Cette éventualité, M. le Commissaire aux Transports maritimes l’a lui-même envisagée pour les lignes de navires postaux qui appareillent encore avec une irrégularité désespérante. Il y aurait intérêt à poursuivre cette opération de façon à revenir au régime normal et à étendre la déréquisition à la totalité de la Hotte marchande, y compris les cargos, selon l’exemple que viennent de nous donner les États-Unis d’Amérique. Car il importe de laisser se renouer sans délai les relations entre nos compagnies et leur clientèle, faute de quoi celles-ci trouveront les places prises quand elles recouvreront leur liberté. Si l’État a pu exploiter la flotte dans des conditions peu économiques quand la concurrence n’existait pas, il lui sera certainement impossible, le jour où celle-ci devient plus âpre que jamais, de se substituer à l’initiative privée dans la recherche du fret et des passagers. Toutes ces opérations commerciales demandent une souplesse et une indépendance qu’une administration d’Etat ne possède point. En laissant plus longtemps entre ses mains l’avenir de nos importations, nous risquons de déterminer un désordre dans la distribution des produits qui amènerait la disette de certaines denrées et, par contre-coup, la fermeture de certaines industries.

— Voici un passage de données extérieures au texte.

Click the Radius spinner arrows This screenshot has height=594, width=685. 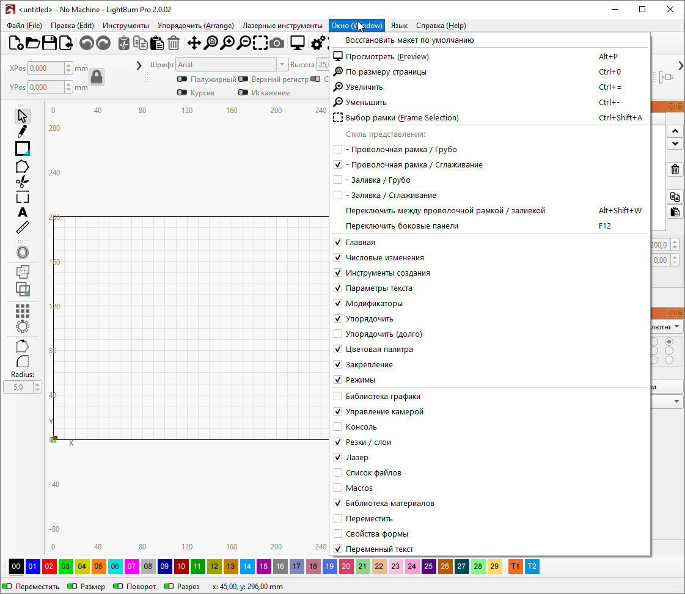(x=37, y=387)
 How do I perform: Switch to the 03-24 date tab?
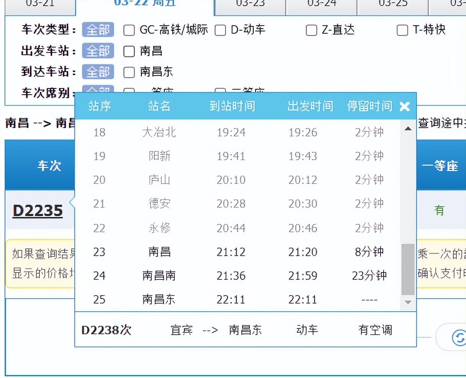[322, 5]

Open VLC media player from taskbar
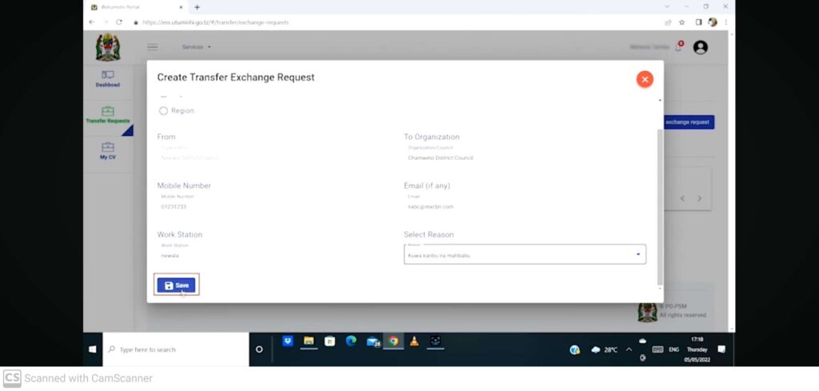click(x=414, y=341)
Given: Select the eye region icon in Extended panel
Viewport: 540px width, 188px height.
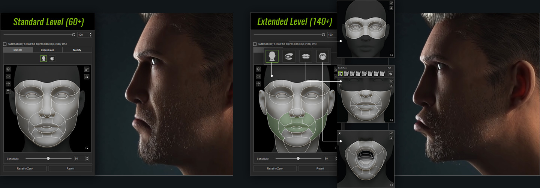Looking at the screenshot, I should [x=289, y=56].
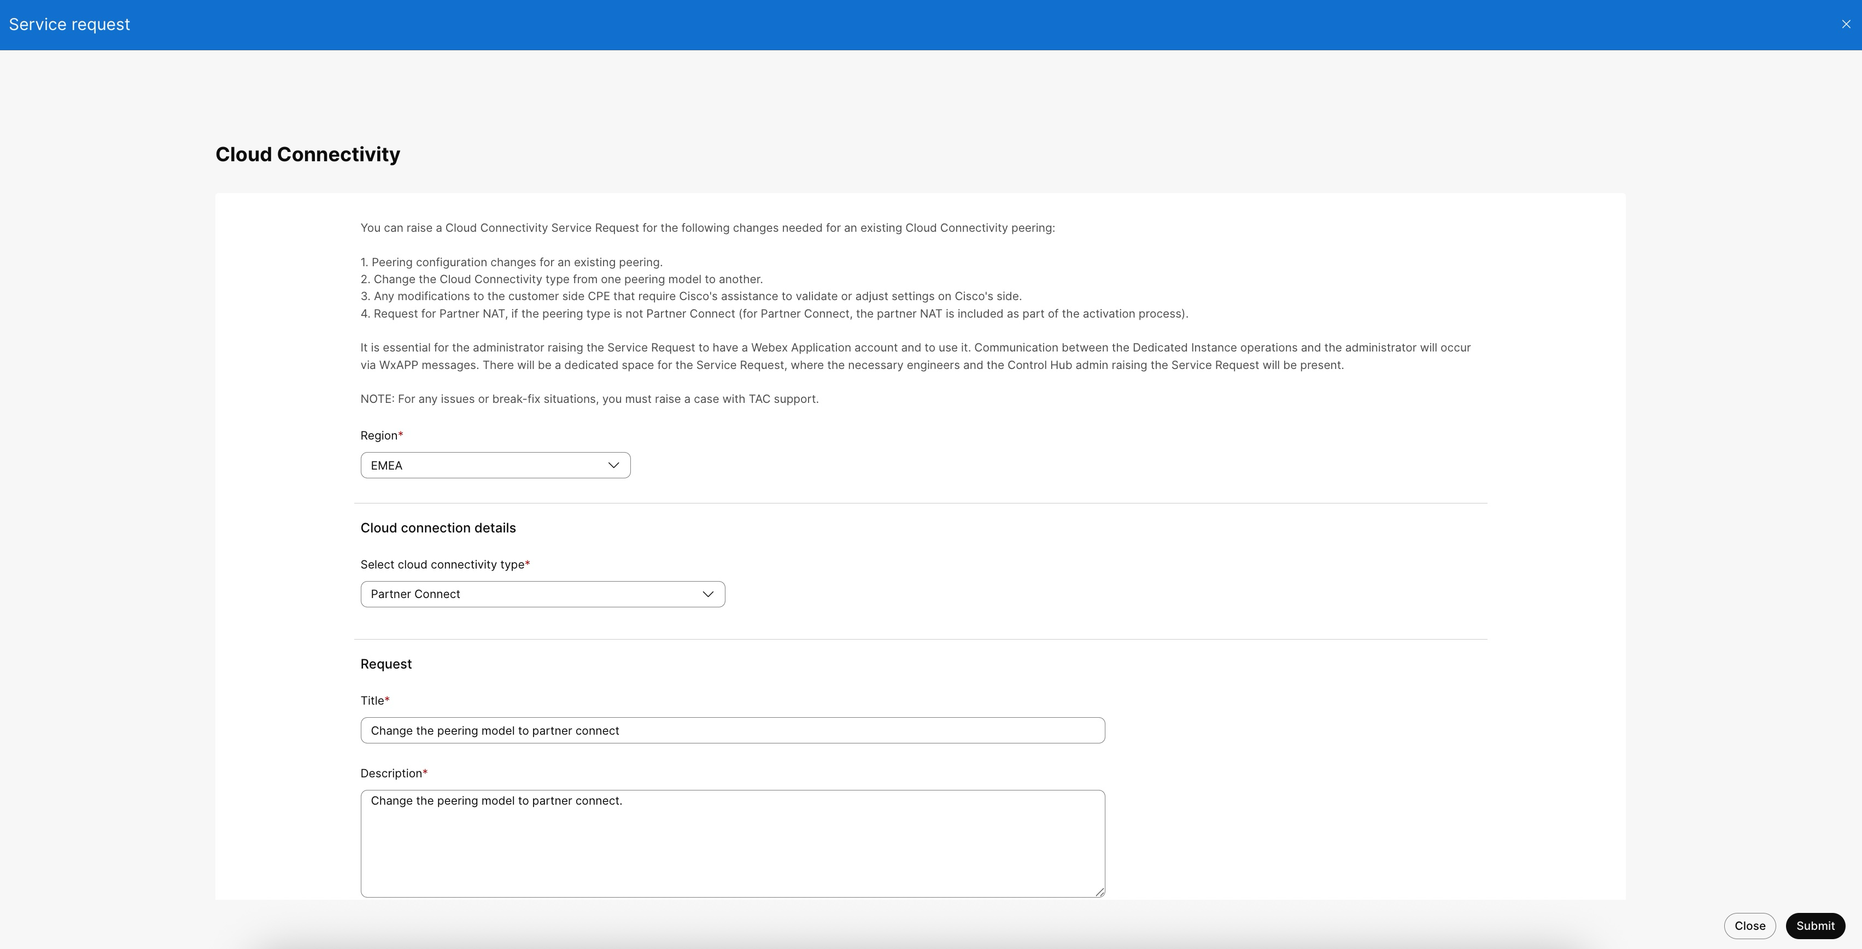Focus the Title input field
This screenshot has height=949, width=1862.
coord(732,731)
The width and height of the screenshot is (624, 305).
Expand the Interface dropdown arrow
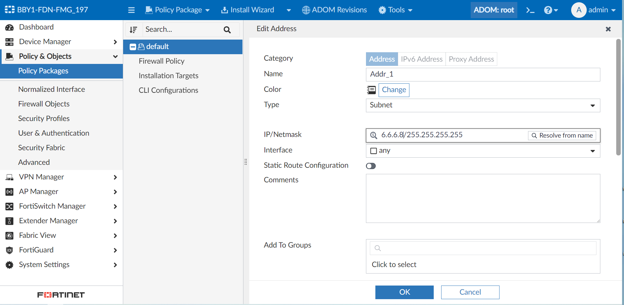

C’est le devoir du Gouvernement d’empêcher que des articles de luxe ne prennent le pas sur d’autres qui sont nécessaires à la vie de la population et de s’opposer à l’exagération du taux des frets, mais ne confondons pas le contrôle de l’Etat, qui est utile en pareille matière, avec une intervention dont nous avons démontré les dangers et dont les ménagères qui font actuellement la queue à la porte des boutiques saisiront toute l’étendue. Il ne faut pas se le dissimuler : la France souffre d’une grave crise d’étatisme. Libérons-la de cette occlusion qui risque de congestionner tous ses organes. La déréquisition de la flotte marchande est un des premiers remèdes à lui administrer.

RENE LA BRUYERE.

  1. Cette erreur a été depuis reconnue ; les primes commerciales ont été instituées avec effet rétroactif, perdant ainsi leur caractère d’encouragement par suite du retard apporté à leur application.